Dieser Bericht von servicereport.eu hat mich dazu inspiriert, mal meinen Senf zum Thema “geistiges Eigentum”, Markenrecht und Plagiate abzugeben.
Zunächst einmal: Wenn dich einer nachahmt, dann ist das gut. Freu dich! Schlechte Ideen finden sehr selten Nachahmer. Wenn du keine Nachahmer hast, ist dein Produkt scheiße.
Jetzt ist natürlich Schluss mit dem “auf den Lorbeeren ausruhen”. Jetzt hast du Konkurrenz, also musst du dein Produkt verbessern. Konkurrenz = Innovation. Was kommt dabei rum? Ein geileres Produkt. Sollte dich freuen. Und deine Kunden erst!
Und ja ja, ich weiß, “Geistiges Eigentum, blabla.” Als hätten sie alle das Rad, die Dampfmaschine oder die Elektrizität erfunden. Haben sie aber nicht. Ihr dürft gerne meine subjektive Meinung kritisieren, aber so wie ich das sehe sind die, die am lautesten brüllen, auch immer die mit den lächerlichsten “Ideen”.

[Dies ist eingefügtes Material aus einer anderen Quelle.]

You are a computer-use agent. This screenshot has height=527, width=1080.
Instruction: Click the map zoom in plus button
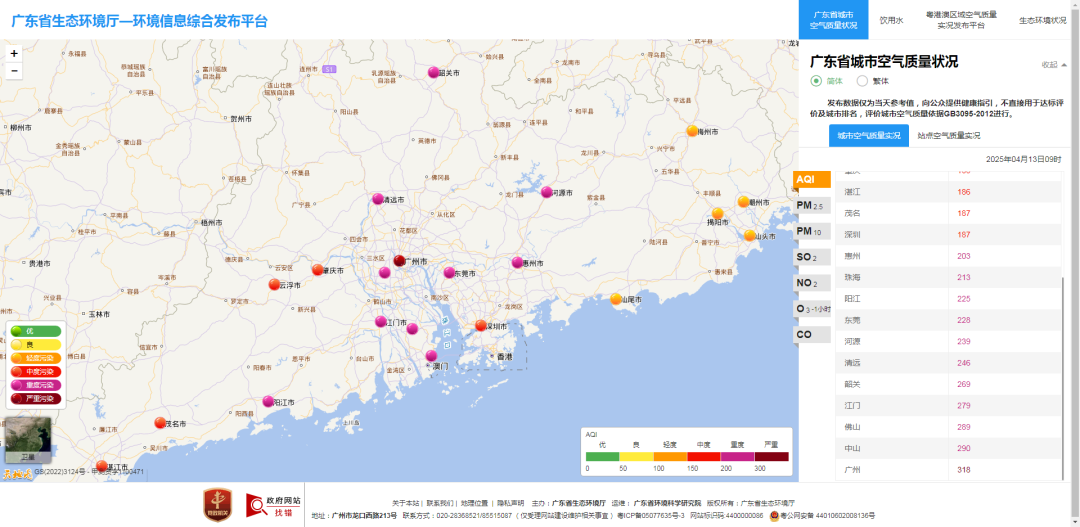click(14, 53)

Vor ein paar Monaten habe ich im TV gesehen, wie deutsche Zollbeamte (für die übrigens der Steuerzahler aufkommt) über eine Messe gescheucht wurden, um die ganzen bösen Plagiat-Aussteller auszusortieren. Im Auftrag eines großen Markenherstellers für Küchenequipment wurde ein Aussteller hochgenommen. Wegen einer Rührschüssel. Wie eine Vertreterin des Markenherstellers erläuterte, seien diese Metall-Rührschüsseln mit einem ablaufenden Rand als Tropfschutz sowie einem Gummiring als “Dämpfer” am Boden ausgestattet. Und DAS sei nun durch den Markenhersteller geschützt. Niemand anders darf also Rührschüsseln herstellen, die nicht tropfen oder klappern. Das muss man erstmal sacken lassen…
Und wenn man die nicht-tropfende, nicht-klappernde Version haben will, muss man € 30 bis € 40 ausgeben. Für eine Rührschüssel.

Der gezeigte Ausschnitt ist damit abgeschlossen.